▶ _Exercise brief_
Going through the data below, please show each line containing the string "Given".

▶ _Recorded data_
<<<<

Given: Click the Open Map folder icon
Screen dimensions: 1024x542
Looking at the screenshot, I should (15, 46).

>>>>
<<<<

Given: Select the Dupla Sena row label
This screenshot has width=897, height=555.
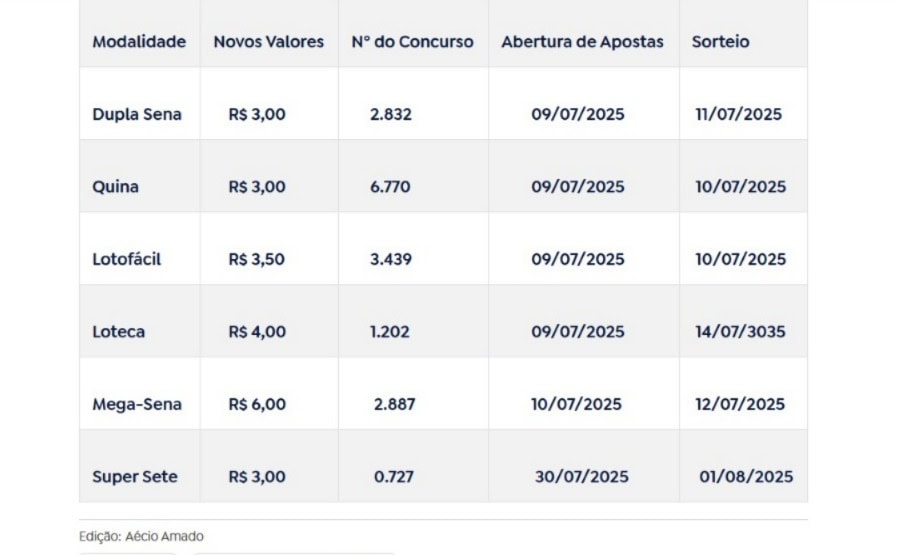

>>>>
<<<<

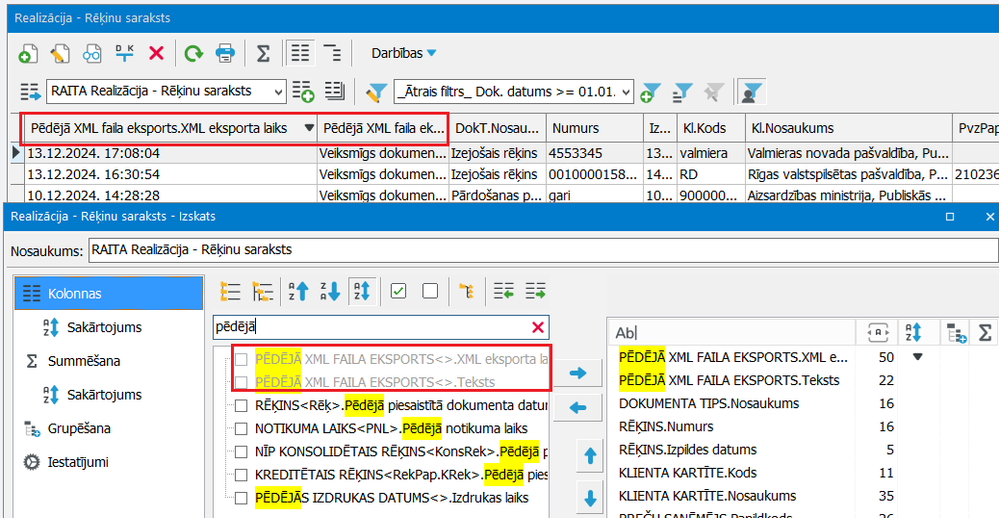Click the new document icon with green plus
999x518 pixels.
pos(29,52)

>>>>

▶ _Task response_
Given: Click the Open Map folder icon
Given: Select the Dupla Sena row label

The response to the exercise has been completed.